Courtesy of Eric Chiodo

I find trying to explain my work at family reunions to be a weird affair. Some relative or other will inevitably ask about my hobbies, and then the conversation usually goes something like this:

“Oh, I do a lot of work with the Raspberry Pi.”

They look at me quizically.

“The raspberry…. pie.”

“Yeah, that. And Arduinos, Beaglebones, PICs…”

“I’m sorry, what are we talking about? I thought you said you were working with some kind of pastry.”

I forget sometimes how the circuits that form my day to day life are not even remotely ubiquitous for the average person, though I think it would be a lot easier if their parent companies didn’t give them the weirdest names they can think up (the “Teensy” chip? Really?).

But if you are as confused as my baffled aunt by my references to bones and tart bakery products, I will clarify. The Raspberry Pi is not a pie, it is a computer – a very small, open-source computer that can fit in the palm of your hand but can handle nearly the same workload as the Dell Inspiron I did grade school homework on nearly a decade ago.

Computers like the Raspberry Pi are popular among the hobbyist communities for their clear advantages in size, ease of use, and computational power. Using only a tiny green board covered in modules and metallic processors, you can build nearly anything without the need for an EE degree – robots, cameras, phones, smart furniture, bizarre musical instruments…

These devices are platforms for a massive open source development community that favors sharing over secrecy, so all you need to succeed is enthusiasm and Google. Simply research some similar projects, learn or brush up on your Python coding, and get started.

It’s this attitude of collaboration and self-education that’s allowing the non-commercial innovation sphere to boom. Where once you would have needed to know specific and secretive corporate assembly languages to program a microcomputer, the code is now available for anyone who bothers to look it up in a search engine along with sites like Codeacademy or the Arduino community pages that help you learn the syntax.

Where once you would have needed a fabrication lab to build supports and moving parts, 3D printers can now construct your prototype from software alone. And the internet gives us the freedom to share these designs with the world, letting anyone else with similar enthusiasm take on the mantle and improve these projects with their own ideas.

That’s not to say it’s all fun and games. Motivation is a skill in and of itself, and the expectation that you teach yourself can be a significant hurdle for many prospective tech hobbyists.

The sheer variation in available tech can be intimidating as well – is a Raspberry Pi the right choice for your robot? Or an Arduino? Should you 3D print parts or try to buy them? Without experience, it’s possible to veer off your design plan, running into a discouraging string of failures that can’t seem to be pinned down. And since there’s no academic oversight or official set of corporate rules, these failures can seem insurmountable.

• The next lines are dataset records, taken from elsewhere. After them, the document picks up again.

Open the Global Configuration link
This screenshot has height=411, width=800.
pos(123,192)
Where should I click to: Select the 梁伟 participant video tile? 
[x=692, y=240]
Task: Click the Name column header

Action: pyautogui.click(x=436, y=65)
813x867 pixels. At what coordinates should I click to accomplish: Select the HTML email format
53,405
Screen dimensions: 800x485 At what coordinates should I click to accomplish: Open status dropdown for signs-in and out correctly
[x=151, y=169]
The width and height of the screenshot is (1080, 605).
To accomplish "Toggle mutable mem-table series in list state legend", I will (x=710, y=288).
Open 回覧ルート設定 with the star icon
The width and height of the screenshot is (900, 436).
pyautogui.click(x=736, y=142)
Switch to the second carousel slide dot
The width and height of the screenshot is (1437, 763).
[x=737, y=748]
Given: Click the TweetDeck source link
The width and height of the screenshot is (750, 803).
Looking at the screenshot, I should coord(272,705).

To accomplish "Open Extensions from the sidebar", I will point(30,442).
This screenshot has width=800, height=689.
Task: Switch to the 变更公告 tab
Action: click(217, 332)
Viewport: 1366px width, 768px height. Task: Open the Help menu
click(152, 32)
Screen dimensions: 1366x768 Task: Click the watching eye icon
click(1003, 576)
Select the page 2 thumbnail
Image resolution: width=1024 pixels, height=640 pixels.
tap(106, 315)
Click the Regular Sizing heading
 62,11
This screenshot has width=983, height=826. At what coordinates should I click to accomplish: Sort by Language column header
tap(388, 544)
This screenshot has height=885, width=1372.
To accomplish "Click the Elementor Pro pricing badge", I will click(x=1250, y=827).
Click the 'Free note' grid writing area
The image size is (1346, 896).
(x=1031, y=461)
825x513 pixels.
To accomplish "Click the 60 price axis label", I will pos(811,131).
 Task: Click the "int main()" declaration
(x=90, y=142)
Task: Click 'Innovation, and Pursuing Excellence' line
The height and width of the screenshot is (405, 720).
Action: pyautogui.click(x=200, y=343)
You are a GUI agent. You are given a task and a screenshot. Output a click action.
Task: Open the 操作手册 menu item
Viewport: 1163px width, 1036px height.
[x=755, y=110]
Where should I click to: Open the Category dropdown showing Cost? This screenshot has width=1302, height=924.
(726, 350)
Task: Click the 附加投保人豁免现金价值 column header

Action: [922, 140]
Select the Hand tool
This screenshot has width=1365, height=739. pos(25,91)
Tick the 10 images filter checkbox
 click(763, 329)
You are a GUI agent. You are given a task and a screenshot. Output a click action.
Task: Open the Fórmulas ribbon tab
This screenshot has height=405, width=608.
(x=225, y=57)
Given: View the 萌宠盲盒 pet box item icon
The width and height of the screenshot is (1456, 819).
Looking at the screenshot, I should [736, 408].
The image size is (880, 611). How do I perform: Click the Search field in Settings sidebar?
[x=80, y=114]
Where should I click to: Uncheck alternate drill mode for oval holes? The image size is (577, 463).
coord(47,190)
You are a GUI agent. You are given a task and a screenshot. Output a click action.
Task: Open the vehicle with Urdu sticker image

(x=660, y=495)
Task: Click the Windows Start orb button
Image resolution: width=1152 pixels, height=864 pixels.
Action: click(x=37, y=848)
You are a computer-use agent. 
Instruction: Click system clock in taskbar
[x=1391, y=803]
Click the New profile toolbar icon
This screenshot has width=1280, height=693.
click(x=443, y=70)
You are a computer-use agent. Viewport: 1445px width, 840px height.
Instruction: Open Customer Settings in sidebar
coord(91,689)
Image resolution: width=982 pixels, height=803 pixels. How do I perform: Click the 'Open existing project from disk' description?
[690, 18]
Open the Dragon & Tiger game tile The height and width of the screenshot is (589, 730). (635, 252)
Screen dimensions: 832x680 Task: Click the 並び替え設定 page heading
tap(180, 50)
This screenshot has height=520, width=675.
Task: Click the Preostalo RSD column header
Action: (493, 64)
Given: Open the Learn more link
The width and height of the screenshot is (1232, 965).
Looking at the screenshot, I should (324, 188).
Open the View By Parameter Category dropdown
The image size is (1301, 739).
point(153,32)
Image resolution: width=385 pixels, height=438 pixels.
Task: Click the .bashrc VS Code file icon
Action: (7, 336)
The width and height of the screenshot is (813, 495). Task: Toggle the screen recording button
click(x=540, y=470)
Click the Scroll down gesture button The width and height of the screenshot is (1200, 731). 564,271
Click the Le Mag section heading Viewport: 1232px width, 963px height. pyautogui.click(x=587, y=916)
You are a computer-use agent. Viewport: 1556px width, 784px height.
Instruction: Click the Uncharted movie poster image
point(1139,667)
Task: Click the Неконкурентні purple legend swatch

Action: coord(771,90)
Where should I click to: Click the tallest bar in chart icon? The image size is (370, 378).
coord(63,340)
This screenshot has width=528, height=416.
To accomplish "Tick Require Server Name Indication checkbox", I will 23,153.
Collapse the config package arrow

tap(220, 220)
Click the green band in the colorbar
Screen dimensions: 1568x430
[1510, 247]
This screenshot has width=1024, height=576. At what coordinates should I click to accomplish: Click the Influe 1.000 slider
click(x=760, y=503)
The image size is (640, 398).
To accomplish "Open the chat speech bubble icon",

The answer to this, of course, is that failures are how you learn. That’s a hard concept to remember when you’re knee deep in errors, but there’s no place it’s more important than the hobbyist engineering community. If you’re having problems, somebody else probably is too, and thus entire communities have emerged to assist those with technical difficulties.

Can’t fix a linux bug? Post it to Stack-Overflow, a Q&A site run entirely by the collaboration of volunteer code junkies. Trying to decide between microcomputers? The folks on the Arduino and Raspberry Pi forums will be happy to assist. And if your design is brilliant, bring it back to the community, and let others learn from you.

Engineering your own designs can be more rewarding and educational than any simplistic class-assigned project. The parts are cheap (most microcomputers go for under $50), the coding is simple to learn, and the communities are helpful and inclusive.

Owning your design will give you a greater grasp over the concepts of any branch of engineering, whether you’re computer, electrical, civil or mechanical. And the skills you learn may be desirable to institutions that care about more than what you learn in the rigors of the classroom.

But more than anything else, you are the measure of whether a project succeeds or fails. Perhaps a greater skill than any host of programming or machining experience is the ability to motivate yourself and persist past your failures. If you can practice that, everything else will fall into place eventually.

Happy hacking!

Copeland is a member of the class of 2015.